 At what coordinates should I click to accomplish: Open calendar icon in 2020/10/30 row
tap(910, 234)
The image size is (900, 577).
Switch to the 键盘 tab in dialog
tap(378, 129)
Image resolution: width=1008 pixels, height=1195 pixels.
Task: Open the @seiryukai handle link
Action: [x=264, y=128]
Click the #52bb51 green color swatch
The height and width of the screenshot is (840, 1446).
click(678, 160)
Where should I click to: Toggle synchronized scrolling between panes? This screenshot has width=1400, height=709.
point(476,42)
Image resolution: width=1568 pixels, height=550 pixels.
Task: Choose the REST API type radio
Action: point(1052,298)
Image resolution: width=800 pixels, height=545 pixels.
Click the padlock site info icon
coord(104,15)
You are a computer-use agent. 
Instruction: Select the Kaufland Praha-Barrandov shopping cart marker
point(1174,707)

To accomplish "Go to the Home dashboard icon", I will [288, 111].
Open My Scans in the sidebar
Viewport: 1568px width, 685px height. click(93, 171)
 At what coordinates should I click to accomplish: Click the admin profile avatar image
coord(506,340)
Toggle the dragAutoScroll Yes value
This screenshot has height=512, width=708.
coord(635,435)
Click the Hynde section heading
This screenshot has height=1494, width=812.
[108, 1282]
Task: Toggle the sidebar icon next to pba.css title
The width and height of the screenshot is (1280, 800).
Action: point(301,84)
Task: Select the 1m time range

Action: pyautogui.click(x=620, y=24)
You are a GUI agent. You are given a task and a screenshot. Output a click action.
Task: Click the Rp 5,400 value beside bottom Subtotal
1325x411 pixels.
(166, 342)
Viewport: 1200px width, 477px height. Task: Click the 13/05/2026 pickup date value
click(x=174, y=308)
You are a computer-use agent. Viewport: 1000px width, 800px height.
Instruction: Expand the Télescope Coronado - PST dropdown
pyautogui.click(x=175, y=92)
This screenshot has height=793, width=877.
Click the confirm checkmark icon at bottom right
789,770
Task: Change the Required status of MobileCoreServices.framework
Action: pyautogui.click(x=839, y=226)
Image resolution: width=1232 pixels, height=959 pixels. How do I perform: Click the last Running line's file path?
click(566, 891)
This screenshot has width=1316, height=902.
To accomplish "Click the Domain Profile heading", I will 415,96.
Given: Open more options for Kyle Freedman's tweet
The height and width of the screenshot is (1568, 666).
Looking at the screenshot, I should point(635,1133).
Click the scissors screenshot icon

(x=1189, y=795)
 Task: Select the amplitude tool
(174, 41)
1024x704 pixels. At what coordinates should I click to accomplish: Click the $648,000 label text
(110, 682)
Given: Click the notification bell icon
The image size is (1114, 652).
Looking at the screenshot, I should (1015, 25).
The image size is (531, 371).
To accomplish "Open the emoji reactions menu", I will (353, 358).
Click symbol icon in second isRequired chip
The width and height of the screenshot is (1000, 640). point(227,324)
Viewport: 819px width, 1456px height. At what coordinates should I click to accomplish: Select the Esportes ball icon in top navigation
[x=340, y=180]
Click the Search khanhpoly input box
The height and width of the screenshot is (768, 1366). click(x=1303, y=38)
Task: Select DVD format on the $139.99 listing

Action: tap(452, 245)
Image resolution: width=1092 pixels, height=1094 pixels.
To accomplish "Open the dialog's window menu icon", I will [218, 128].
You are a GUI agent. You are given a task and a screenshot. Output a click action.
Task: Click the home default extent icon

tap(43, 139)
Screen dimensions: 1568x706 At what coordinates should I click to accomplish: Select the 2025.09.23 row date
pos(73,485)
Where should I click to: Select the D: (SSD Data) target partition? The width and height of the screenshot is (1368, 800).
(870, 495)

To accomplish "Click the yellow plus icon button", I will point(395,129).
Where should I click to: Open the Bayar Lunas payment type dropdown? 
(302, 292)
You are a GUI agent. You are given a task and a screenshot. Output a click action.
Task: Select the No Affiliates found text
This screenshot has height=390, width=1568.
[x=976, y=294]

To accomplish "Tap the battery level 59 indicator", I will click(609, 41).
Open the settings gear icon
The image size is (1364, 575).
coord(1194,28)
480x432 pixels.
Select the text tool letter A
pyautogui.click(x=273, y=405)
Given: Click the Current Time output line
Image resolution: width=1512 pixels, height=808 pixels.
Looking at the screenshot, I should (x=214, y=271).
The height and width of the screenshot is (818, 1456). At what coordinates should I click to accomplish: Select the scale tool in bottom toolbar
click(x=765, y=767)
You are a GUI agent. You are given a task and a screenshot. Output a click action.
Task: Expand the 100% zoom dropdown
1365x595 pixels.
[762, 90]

____

ACTIVITY: Repeat all the entries above without altering anything.

TASK SOLUTION:
 At what coordinates should I click to accomplish: Open calendar icon in 2020/10/30 row
tap(910, 234)
The image size is (900, 577).
Switch to the 键盘 tab in dialog
tap(378, 129)
Image resolution: width=1008 pixels, height=1195 pixels.
Task: Open the @seiryukai handle link
Action: [x=264, y=128]
Click the #52bb51 green color swatch
The height and width of the screenshot is (840, 1446).
click(678, 160)
Where should I click to: Toggle synchronized scrolling between panes? This screenshot has width=1400, height=709.
point(476,42)
Image resolution: width=1568 pixels, height=550 pixels.
Task: Choose the REST API type radio
Action: point(1052,298)
Image resolution: width=800 pixels, height=545 pixels.
Click the padlock site info icon
coord(104,15)
You are a computer-use agent. 
Instruction: Select the Kaufland Praha-Barrandov shopping cart marker
point(1174,707)

To accomplish "Go to the Home dashboard icon", I will [288, 111].
Open My Scans in the sidebar
Viewport: 1568px width, 685px height. click(93, 171)
 At what coordinates should I click to accomplish: Click the admin profile avatar image
coord(506,340)
Toggle the dragAutoScroll Yes value
This screenshot has height=512, width=708.
coord(635,435)
Click the Hynde section heading
This screenshot has height=1494, width=812.
[108, 1282]
Task: Toggle the sidebar icon next to pba.css title
The width and height of the screenshot is (1280, 800).
Action: point(301,84)
Task: Select the 1m time range

Action: pyautogui.click(x=620, y=24)
You are a GUI agent. You are given a task and a screenshot. Output a click action.
Task: Click the Rp 5,400 value beside bottom Subtotal
1325x411 pixels.
(166, 342)
Viewport: 1200px width, 477px height. Task: Click the 13/05/2026 pickup date value
click(x=174, y=308)
You are a computer-use agent. Viewport: 1000px width, 800px height.
Instruction: Expand the Télescope Coronado - PST dropdown
pyautogui.click(x=175, y=92)
This screenshot has height=793, width=877.
Click the confirm checkmark icon at bottom right
789,770
Task: Change the Required status of MobileCoreServices.framework
Action: pyautogui.click(x=839, y=226)
Image resolution: width=1232 pixels, height=959 pixels. How do I perform: Click the last Running line's file path?
click(566, 891)
This screenshot has width=1316, height=902.
To accomplish "Click the Domain Profile heading", I will 415,96.
Given: Open more options for Kyle Freedman's tweet
The height and width of the screenshot is (1568, 666).
Looking at the screenshot, I should point(635,1133).
Click the scissors screenshot icon

(x=1189, y=795)
 Task: Select the amplitude tool
(174, 41)
1024x704 pixels. At what coordinates should I click to accomplish: Click the $648,000 label text
(110, 682)
Given: Click the notification bell icon
The image size is (1114, 652).
Looking at the screenshot, I should (1015, 25).
The image size is (531, 371).
To accomplish "Open the emoji reactions menu", I will (353, 358).
Click symbol icon in second isRequired chip
The width and height of the screenshot is (1000, 640). point(227,324)
Viewport: 819px width, 1456px height. At what coordinates should I click to accomplish: Select the Esportes ball icon in top navigation
[x=340, y=180]
Click the Search khanhpoly input box
The height and width of the screenshot is (768, 1366). click(x=1303, y=38)
Task: Select DVD format on the $139.99 listing

Action: tap(452, 245)
Image resolution: width=1092 pixels, height=1094 pixels.
To accomplish "Open the dialog's window menu icon", I will [218, 128].
You are a GUI agent. You are given a task and a screenshot. Output a click action.
Task: Click the home default extent icon

tap(43, 139)
Screen dimensions: 1568x706 At what coordinates should I click to accomplish: Select the 2025.09.23 row date
pos(73,485)
Where should I click to: Select the D: (SSD Data) target partition? The width and height of the screenshot is (1368, 800).
(870, 495)

To accomplish "Click the yellow plus icon button", I will point(395,129).
Where should I click to: Open the Bayar Lunas payment type dropdown? 
(302, 292)
You are a GUI agent. You are given a task and a screenshot. Output a click action.
Task: Select the No Affiliates found text
This screenshot has height=390, width=1568.
[x=976, y=294]

To accomplish "Tap the battery level 59 indicator", I will click(609, 41).
Open the settings gear icon
The image size is (1364, 575).
coord(1194,28)
480x432 pixels.
Select the text tool letter A
pyautogui.click(x=273, y=405)
Given: Click the Current Time output line
Image resolution: width=1512 pixels, height=808 pixels.
Looking at the screenshot, I should (x=214, y=271).
The height and width of the screenshot is (818, 1456). At what coordinates should I click to accomplish: Select the scale tool in bottom toolbar
click(x=765, y=767)
You are a GUI agent. You are given a task and a screenshot. Output a click action.
Task: Expand the 100% zoom dropdown
1365x595 pixels.
[762, 90]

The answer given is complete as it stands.